This function divides the hierarchical dendrogram into meaningful clusters ("phyloregions"), based on the ‘elbow’ or ‘knee’ of an evaluation graph that corresponds to the point of optimal curvature.
optimal_phyloregion(x, method = "average", k = 20)
a numeric matrix, data frame or “dist” object.
the agglomeration method to be used. This should be (an unambiguous abbreviation of) one of “ward.D”, “ward.D2”, “single”, “complete”, “average” (= UPGMA), “mcquitty” (= WPGMA), “median” (= WPGMC) or “centroid” (= UPGMC).
numeric, the upper bound of the number of clusters to compute. DEFAULT: 20 or the number of observations (if less than 20).
a list containing the following as returned from the GMD package (Zhao et al. 2011):
k
: optimal number of clusters (bioregions)
totbss
: total between-cluster sum-of-square
tss
: total sum of squares of the data
ev
: explained variance given k
Salvador, S. & Chan, P. (2004) Determining the number of clusters/segments in hierarchical clustering/segmentation algorithms. Proceedings of the Sixteenth IEEE International Conference on Tools with Artificial Intelligence, pp. 576–584. Institute of Electrical and Electronics Engineers, Piscataway, New Jersey, USA.
Zhao, X., Valen, E., Parker, B.J. & Sandelin, A. (2011) Systematic clustering of transcription start site landscapes. PLoS ONE 6: e23409.
data(africa)
tree <- africa$phylo
bc <- beta_diss(africa$comm)
(d <- optimal_phyloregion(bc[[1]], k=15))
#> $df
#> k ev totbss tss
#> 1 1 0.0000000 0.00000 73.51413
#> 2 2 0.3439631 25.28615 73.51413
#> 3 3 0.4180648 30.73367 73.51413
#> 4 4 0.4558959 33.51480 73.51413
#> 5 5 0.6253545 45.97240 73.51413
#> 6 6 0.6699774 49.25281 73.51413
#> 7 7 0.7221816 53.09056 73.51413
#> 8 8 0.7351744 54.04571 73.51413
#> 9 9 0.7440770 54.70018 73.51413
#> 10 10 0.7833117 57.58448 73.51413
#> 11 11 0.7903725 58.10355 73.51413
#> 12 12 0.8099121 59.53999 73.51413
#> 13 13 0.8178569 60.12404 73.51413
#> 14 14 0.8365969 61.50169 73.51413
#> 15 15 0.8567905 62.98621 73.51413
#>
#> $optimal
#> $k
#> [1] 12
#>
#> $ev
#> [1] 0.8099121
#>
#> $inc.thres
#> [1] 0.01
#>
#> $ev.thres
#> [1] 0.8
#>
#> attr(,"description")
#> [1] "A \"good\" k=12 (EV=0.81) is detected when the EV is no less than 0.8\nand the increment of EV is no more than 0.01 for a bigger k.\n"
#> attr(,"class")
#> [1] "elbow" "list"
#>
plot(d$df$k, d$df$ev, ylab = "Explained variances",
xlab = "Number of clusters")
lines(d$df$k[order(d$df$k)], d$df$ev[order(d$df$k)], pch = 1)
points(d$optimal$k, d$optimal$ev, pch = 21, bg = "red", cex = 3)
points(d$optimal$k, d$optimal$ev, pch = 21, bg = "red", type = "h")

__EXERCISE BRIEF__
In the optimal_phyloregion documentation, what optimal number of clusters does the example output detect? The listing after this comes from a separate source.

__DATA SHOWN__

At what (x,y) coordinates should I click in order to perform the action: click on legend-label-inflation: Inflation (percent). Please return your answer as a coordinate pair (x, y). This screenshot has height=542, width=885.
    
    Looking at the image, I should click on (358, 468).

__SOLUTION FOR THIS EXERCISE__
12 clusters.